AIM OF THE TASK. The listing below holds a line with "Open package.json in the file tree" and a later line with "You are a computer-use agent. This". Write out those two lines and every line between them, exactly, and nothing else.

SUPPLIED DATA.
-- Opening Marker --

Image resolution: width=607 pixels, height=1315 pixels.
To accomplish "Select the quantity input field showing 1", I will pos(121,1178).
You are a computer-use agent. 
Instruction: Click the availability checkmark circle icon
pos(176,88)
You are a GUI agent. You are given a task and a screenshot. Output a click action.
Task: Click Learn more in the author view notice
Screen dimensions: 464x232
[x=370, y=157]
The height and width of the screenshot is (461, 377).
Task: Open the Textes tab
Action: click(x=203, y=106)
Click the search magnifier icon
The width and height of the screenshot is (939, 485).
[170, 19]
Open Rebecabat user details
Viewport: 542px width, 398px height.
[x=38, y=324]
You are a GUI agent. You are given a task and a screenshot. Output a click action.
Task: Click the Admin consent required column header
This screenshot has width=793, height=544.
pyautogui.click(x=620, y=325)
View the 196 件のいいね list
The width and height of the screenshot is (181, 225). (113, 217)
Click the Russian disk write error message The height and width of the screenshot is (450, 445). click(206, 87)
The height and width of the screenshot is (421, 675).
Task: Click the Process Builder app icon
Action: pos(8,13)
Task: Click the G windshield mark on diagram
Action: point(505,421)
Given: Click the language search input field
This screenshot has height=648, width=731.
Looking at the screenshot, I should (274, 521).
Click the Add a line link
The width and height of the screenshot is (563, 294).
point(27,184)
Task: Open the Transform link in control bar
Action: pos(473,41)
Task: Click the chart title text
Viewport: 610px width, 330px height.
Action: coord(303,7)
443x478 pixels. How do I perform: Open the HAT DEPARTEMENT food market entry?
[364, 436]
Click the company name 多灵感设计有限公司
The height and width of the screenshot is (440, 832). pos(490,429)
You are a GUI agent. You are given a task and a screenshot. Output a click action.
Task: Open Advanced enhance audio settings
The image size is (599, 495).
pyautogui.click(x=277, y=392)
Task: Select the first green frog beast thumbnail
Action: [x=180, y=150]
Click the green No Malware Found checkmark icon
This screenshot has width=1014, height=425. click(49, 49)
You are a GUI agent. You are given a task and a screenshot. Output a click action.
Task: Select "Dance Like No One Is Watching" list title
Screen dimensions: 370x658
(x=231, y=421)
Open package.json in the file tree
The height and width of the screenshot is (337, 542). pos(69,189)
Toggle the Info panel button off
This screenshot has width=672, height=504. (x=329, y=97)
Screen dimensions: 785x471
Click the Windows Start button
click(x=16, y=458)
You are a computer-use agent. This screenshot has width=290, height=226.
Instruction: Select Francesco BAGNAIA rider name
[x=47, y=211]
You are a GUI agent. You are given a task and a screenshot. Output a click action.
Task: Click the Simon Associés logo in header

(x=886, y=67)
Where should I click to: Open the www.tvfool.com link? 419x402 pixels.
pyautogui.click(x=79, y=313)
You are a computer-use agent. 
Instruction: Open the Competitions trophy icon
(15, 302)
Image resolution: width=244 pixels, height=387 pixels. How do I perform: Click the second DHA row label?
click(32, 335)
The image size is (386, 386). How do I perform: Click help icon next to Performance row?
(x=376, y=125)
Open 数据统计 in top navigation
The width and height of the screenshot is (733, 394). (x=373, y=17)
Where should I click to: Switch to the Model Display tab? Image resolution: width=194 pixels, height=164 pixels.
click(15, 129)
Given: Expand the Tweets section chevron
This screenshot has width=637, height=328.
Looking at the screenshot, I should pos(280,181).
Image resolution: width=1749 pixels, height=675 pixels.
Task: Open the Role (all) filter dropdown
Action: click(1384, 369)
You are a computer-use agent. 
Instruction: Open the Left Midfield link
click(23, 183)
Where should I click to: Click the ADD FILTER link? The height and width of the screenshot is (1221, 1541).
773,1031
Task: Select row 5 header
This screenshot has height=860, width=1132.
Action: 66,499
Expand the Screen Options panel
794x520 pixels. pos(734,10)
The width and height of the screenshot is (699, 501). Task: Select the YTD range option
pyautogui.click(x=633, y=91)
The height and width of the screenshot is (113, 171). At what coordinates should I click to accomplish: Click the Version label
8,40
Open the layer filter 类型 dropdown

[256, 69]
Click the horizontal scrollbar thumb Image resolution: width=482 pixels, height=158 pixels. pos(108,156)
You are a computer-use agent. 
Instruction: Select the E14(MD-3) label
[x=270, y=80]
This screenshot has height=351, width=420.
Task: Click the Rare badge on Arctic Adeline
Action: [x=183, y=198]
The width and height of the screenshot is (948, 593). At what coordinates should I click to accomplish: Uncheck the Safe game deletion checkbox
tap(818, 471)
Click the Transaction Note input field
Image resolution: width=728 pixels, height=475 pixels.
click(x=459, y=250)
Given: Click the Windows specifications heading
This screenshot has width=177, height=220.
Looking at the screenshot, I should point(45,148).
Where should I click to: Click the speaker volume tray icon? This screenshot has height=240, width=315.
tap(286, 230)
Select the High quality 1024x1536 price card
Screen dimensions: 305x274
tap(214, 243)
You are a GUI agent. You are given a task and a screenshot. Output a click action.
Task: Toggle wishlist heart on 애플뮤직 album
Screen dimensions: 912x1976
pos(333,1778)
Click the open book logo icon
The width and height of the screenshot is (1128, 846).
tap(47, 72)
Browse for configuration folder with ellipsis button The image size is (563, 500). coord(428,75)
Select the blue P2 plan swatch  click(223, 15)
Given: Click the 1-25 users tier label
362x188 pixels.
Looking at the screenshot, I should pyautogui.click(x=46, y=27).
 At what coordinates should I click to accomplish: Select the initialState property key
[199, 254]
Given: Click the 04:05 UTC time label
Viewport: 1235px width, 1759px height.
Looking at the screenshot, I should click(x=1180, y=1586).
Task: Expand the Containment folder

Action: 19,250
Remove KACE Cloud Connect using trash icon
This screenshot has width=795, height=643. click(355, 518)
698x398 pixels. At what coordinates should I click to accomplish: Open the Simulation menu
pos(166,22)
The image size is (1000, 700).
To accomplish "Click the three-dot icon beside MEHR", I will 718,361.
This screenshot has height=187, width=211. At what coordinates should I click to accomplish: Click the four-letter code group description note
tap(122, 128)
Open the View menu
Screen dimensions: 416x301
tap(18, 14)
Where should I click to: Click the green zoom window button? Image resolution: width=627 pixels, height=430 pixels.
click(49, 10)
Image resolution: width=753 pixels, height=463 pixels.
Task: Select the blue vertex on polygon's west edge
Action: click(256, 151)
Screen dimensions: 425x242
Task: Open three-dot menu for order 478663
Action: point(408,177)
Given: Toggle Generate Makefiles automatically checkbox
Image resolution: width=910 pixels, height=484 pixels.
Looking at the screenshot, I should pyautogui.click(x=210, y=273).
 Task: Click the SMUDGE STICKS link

-- Closing Marker --

TASK RESULT.
Open package.json in the file tree
The height and width of the screenshot is (337, 542). pos(69,189)
Toggle the Info panel button off
This screenshot has width=672, height=504. (x=329, y=97)
Screen dimensions: 785x471
Click the Windows Start button
click(x=16, y=458)
You are a computer-use agent. This screenshot has width=290, height=226.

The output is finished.